Set out the listing word for word. End with the line that contains "Task: Toggle the Email entry in the legend".

▼

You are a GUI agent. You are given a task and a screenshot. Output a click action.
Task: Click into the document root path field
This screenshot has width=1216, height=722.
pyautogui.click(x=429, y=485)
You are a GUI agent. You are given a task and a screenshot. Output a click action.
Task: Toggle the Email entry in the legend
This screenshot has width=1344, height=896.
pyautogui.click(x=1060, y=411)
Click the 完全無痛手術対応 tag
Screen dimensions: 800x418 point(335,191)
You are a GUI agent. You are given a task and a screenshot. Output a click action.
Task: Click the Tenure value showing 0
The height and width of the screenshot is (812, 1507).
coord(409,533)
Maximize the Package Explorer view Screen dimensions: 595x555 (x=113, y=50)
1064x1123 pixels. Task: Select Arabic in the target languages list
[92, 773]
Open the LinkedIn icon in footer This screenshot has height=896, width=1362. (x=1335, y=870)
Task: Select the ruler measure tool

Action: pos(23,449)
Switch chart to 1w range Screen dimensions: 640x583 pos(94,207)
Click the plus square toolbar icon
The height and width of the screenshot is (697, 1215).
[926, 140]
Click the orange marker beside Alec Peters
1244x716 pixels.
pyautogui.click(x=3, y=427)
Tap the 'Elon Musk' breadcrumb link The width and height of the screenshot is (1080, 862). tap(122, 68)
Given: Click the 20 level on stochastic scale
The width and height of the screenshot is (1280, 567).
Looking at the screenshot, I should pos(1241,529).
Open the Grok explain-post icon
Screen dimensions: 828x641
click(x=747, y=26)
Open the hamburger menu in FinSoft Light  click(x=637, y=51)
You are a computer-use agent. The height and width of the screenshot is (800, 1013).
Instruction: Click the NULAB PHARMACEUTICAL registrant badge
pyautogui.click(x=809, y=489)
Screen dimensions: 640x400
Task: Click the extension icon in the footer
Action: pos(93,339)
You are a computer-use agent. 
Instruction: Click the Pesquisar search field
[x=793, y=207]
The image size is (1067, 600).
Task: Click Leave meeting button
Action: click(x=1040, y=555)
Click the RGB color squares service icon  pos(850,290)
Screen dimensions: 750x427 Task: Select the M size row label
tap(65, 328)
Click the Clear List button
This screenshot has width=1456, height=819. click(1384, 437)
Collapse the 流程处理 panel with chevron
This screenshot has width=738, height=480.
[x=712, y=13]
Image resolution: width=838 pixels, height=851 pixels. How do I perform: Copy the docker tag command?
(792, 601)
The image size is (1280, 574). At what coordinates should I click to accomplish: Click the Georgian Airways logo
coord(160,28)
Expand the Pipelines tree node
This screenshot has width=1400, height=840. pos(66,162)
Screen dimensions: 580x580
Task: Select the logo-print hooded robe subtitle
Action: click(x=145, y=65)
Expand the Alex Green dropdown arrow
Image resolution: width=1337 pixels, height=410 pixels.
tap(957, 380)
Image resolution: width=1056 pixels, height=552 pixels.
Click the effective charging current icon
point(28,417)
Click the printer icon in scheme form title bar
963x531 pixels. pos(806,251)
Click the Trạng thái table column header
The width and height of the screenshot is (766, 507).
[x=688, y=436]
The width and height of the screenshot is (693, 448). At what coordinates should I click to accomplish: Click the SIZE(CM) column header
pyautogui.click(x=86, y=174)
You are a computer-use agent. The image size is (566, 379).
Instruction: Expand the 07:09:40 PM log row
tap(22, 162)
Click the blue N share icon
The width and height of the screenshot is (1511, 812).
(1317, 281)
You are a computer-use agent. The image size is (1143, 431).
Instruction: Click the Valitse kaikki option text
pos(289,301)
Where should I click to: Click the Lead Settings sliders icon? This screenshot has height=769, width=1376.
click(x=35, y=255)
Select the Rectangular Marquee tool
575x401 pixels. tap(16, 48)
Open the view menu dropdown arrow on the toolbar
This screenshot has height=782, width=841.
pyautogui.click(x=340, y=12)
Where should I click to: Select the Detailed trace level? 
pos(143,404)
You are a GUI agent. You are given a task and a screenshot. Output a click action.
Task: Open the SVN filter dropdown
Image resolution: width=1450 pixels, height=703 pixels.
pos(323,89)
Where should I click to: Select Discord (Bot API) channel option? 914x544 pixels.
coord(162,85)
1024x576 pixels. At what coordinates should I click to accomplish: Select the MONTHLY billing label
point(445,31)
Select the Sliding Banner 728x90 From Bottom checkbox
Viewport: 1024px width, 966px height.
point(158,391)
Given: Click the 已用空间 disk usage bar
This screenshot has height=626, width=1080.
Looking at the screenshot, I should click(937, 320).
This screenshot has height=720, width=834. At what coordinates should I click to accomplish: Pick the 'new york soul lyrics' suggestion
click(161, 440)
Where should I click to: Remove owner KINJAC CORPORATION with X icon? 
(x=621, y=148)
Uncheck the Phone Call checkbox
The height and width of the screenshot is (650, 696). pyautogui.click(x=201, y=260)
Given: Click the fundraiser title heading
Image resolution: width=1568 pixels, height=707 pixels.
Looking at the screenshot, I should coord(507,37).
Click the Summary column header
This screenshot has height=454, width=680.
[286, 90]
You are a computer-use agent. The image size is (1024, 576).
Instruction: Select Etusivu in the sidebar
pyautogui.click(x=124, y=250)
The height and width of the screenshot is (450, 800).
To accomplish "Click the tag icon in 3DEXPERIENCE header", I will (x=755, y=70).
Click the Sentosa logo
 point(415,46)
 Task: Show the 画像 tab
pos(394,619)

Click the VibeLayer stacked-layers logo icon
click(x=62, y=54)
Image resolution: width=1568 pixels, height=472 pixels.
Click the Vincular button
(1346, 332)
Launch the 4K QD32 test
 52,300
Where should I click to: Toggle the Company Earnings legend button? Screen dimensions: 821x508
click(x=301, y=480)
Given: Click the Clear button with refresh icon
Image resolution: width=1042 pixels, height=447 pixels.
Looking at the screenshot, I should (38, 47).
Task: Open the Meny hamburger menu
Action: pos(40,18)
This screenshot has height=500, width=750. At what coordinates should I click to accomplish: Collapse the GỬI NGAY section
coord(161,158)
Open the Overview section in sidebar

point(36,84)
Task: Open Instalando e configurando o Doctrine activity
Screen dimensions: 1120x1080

▲

▶ [Solved exercise]:
You are a GUI agent. You are given a task and a screenshot. Output a click action.
Task: Click into the document root path field
This screenshot has width=1216, height=722.
pyautogui.click(x=429, y=485)
You are a GUI agent. You are given a task and a screenshot. Output a click action.
Task: Toggle the Email entry in the legend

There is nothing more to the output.